Re^3: Posgres batch read with DBI? - ( PostgreSQL )

by Marshall (Canon)
on Jan 30, 2021 at 05:37 UTC

in reply to Re^2: Posgres batch read with DBI? - ( PostgreSQL )
in thread Posgres batch read with DBI?

I agree with you.

The OP wrote: "Greetings. I have about 250K records in a postgres db I need to process. I'm wondering if there's a way to read this in batches of 1000 records or something, to cut down on db transaction overhead.
The way to "cut down on transaction overhead" is simply to run fewer write transactions - that doesn't have much to do with how often you read the data.

The DB can perform many, many read operations per second.
It will be able to perform much fewer write transactions per second than read operations.

The DB whichever one you have, will try to maintain a self consistent state on the hard drive. See Wiki - ACID properties.

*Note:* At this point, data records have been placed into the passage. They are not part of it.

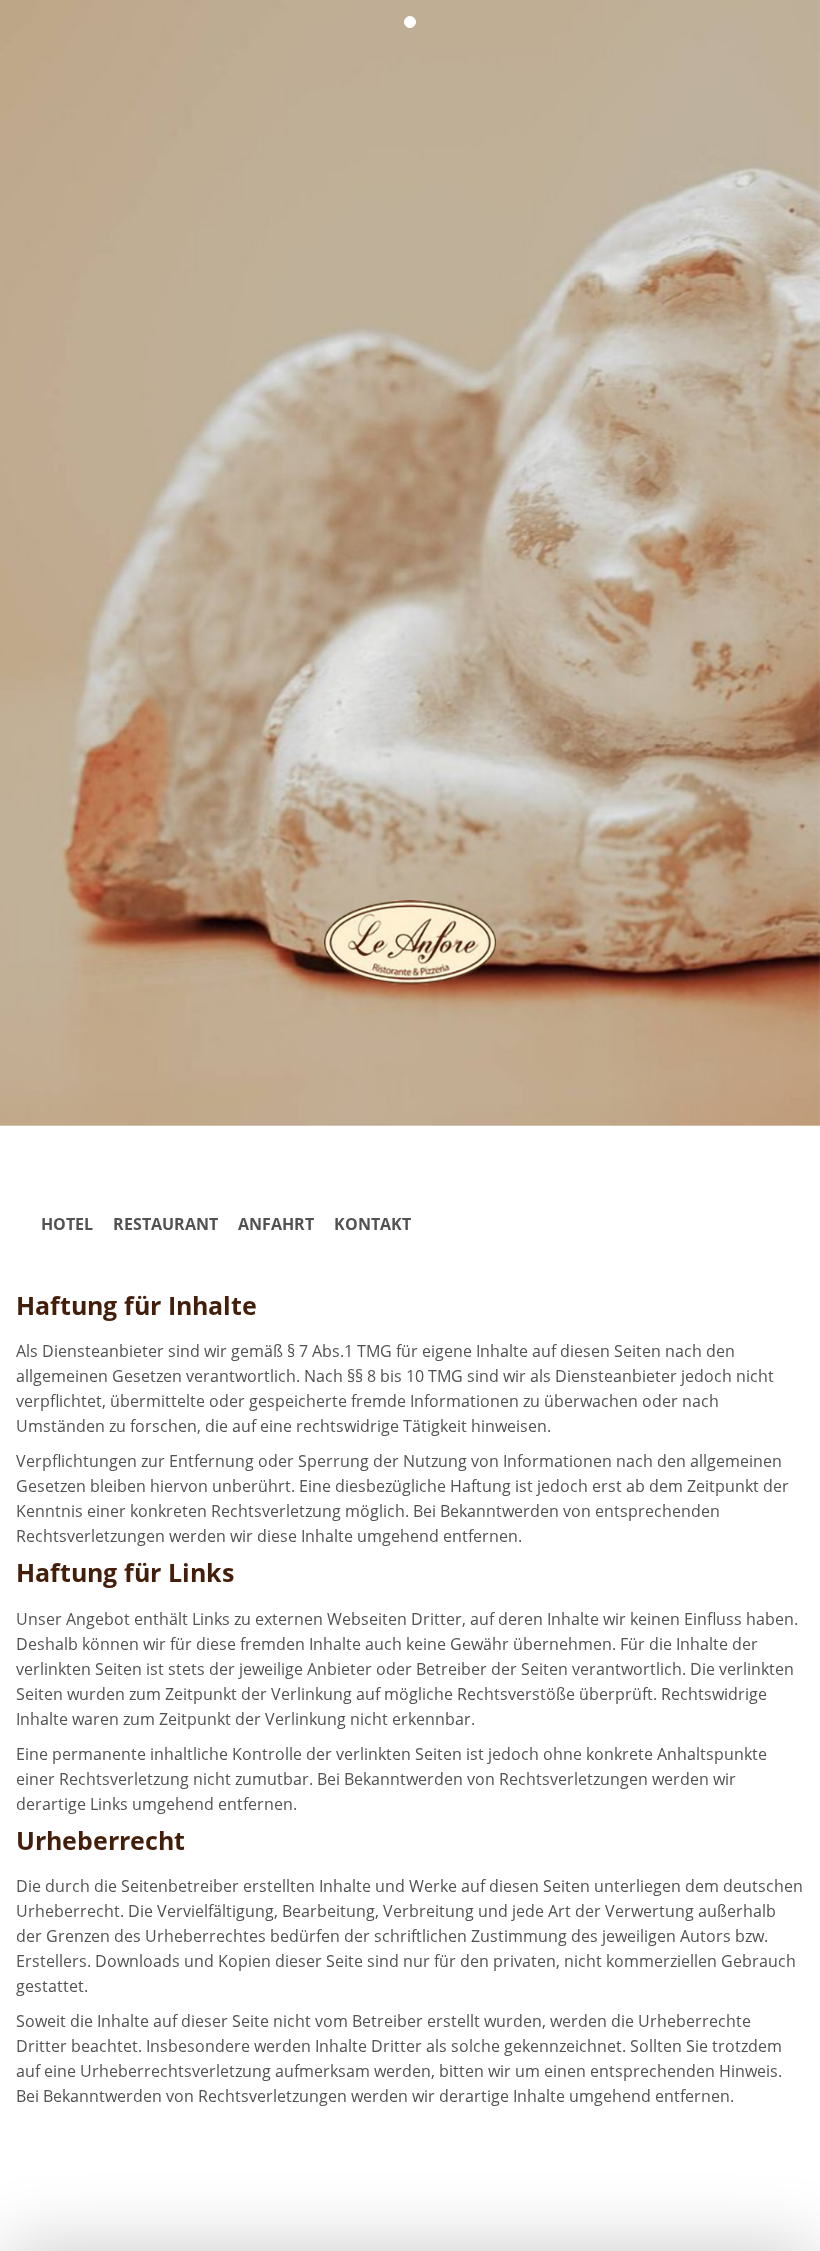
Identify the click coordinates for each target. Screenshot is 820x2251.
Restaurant (165, 1224)
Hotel (67, 1224)
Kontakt (372, 1224)
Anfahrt (276, 1224)
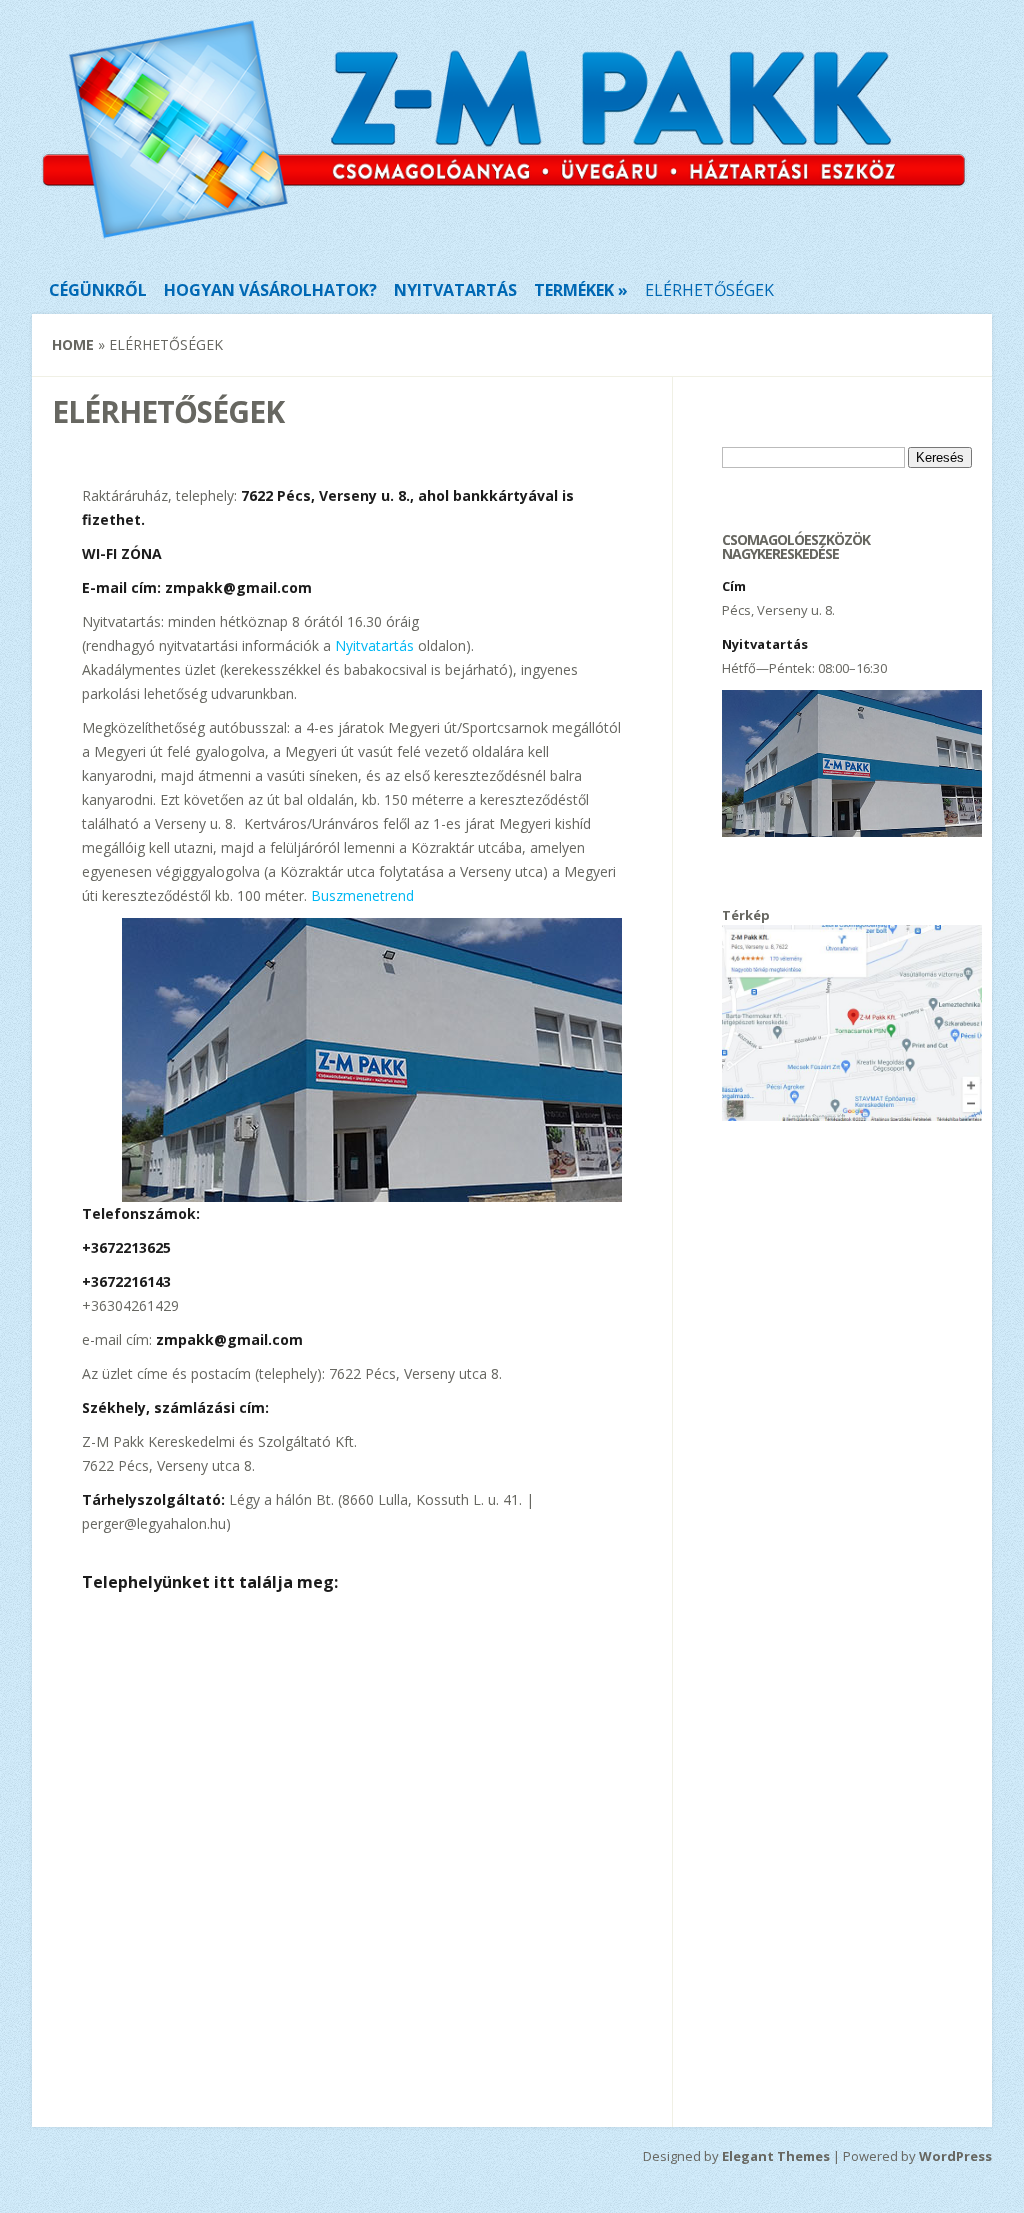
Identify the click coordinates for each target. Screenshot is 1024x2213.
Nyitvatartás (455, 290)
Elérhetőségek (709, 290)
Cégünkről (98, 290)
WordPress (955, 2156)
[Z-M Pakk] (503, 239)
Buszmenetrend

There is a lot of overhead involved in a "transaction". The DB will have to write to the hard disk multiple times. A commit of a million row update doesn't necessarily take all that much longer than a commit of 100 rows. The commit operation, in and of itself is "very expensive".

The Perl DBI provides:

$rc = $dbh->begin_work or die $dbh->errstr; and $rc = $dbh->commit or die $dbh->errstr;
Wrapping those 2 statements around any DB operations involving many "writes" will have a huge effect upon performance.
There is no problem whatsoever with a 1 million line "commit".
250 commits for 250K records will slow things down considerably - perhaps even an order of magnitude!